:: DATA PROVIDED ::
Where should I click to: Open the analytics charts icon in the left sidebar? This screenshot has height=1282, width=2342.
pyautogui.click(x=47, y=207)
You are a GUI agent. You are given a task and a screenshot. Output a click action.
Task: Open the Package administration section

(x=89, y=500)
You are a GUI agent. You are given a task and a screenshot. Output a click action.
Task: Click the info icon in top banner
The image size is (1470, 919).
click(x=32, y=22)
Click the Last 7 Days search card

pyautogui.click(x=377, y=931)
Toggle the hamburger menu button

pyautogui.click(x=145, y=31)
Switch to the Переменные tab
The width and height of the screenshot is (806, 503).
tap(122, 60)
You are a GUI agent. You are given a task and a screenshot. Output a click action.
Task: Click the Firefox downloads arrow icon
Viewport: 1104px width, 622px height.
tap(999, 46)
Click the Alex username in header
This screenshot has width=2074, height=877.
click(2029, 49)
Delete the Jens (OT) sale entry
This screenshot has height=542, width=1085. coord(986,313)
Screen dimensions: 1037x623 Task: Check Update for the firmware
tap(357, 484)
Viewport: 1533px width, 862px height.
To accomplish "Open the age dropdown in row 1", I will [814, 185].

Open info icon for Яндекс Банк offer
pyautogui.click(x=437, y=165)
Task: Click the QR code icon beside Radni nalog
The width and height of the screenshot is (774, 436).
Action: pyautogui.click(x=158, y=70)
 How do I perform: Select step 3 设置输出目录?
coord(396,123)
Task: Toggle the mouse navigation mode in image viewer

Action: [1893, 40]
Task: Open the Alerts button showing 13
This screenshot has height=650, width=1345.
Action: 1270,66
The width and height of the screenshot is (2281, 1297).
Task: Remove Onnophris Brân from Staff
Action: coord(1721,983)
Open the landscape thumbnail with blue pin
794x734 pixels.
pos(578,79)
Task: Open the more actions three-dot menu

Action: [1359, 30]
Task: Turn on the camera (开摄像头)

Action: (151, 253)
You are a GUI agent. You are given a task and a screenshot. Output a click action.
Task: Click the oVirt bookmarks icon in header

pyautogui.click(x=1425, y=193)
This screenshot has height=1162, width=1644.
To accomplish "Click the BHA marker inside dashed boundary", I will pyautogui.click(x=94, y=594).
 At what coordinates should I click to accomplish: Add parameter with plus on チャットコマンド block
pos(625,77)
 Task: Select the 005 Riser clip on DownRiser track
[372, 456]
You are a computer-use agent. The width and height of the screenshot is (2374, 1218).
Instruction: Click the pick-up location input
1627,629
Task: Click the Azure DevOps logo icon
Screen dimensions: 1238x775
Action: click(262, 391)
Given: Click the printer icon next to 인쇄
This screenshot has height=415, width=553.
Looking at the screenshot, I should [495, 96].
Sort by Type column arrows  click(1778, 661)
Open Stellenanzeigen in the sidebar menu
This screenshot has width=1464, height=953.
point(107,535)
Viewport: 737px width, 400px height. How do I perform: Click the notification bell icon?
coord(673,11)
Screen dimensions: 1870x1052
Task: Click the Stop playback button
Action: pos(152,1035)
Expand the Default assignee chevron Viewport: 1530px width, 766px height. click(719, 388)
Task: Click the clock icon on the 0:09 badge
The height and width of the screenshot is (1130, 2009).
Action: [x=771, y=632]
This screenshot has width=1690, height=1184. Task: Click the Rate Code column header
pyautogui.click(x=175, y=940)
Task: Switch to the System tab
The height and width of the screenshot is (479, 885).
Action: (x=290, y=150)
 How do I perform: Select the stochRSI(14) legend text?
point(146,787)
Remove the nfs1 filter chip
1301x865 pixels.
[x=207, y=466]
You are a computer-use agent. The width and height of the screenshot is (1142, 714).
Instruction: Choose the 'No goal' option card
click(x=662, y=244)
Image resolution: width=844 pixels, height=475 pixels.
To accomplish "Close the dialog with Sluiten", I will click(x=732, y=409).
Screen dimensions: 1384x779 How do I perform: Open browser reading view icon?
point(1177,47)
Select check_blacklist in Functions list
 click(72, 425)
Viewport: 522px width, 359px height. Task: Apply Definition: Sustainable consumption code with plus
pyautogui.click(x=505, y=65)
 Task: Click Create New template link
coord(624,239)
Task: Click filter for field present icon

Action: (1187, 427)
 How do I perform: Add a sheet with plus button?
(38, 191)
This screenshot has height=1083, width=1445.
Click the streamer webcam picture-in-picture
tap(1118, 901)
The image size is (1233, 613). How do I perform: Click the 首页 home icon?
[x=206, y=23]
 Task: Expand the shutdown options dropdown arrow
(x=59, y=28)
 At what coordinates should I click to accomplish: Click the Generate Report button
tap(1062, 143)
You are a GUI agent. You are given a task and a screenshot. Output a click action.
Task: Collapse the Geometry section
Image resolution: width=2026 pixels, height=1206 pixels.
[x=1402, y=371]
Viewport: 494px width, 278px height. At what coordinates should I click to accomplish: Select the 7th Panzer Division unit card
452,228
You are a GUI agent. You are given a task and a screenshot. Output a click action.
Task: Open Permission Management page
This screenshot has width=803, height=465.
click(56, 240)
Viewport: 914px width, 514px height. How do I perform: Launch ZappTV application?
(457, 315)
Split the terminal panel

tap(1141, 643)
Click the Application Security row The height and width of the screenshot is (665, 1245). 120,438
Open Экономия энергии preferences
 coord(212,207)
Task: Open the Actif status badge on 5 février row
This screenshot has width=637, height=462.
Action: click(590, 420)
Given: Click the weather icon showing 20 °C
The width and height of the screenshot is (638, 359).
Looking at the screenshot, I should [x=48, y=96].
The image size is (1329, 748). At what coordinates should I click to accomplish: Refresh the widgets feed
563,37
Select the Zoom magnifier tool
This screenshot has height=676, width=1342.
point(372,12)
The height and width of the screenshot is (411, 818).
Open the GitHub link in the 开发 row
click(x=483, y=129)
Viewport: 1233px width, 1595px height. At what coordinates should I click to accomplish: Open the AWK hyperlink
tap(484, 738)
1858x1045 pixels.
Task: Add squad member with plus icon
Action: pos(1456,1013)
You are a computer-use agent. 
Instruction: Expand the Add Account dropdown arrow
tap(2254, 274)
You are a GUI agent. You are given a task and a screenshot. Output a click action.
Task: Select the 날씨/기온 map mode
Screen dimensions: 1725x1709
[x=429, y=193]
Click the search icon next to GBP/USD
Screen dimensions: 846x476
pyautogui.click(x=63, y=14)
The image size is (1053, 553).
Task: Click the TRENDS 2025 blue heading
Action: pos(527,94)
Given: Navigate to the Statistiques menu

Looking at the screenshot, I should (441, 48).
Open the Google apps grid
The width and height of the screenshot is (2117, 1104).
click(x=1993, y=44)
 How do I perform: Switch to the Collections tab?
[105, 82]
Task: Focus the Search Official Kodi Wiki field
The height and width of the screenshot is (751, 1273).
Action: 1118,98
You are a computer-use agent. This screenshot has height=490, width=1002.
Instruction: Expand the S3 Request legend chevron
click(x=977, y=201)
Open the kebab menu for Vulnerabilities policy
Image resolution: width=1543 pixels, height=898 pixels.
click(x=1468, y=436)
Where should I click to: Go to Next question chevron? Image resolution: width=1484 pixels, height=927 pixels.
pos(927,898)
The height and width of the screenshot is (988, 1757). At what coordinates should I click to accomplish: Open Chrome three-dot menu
:::
▶ _THE TASK_: Out of the entries, report each line that contains the word "will".

▶ _ANSWER AREA_:
To accomplish "Open the age dropdown in row 1", I will [814, 185].
To accomplish "Click the BHA marker inside dashed boundary", I will pyautogui.click(x=94, y=594).
To accomplish "Close the dialog with Sluiten", I will click(x=732, y=409).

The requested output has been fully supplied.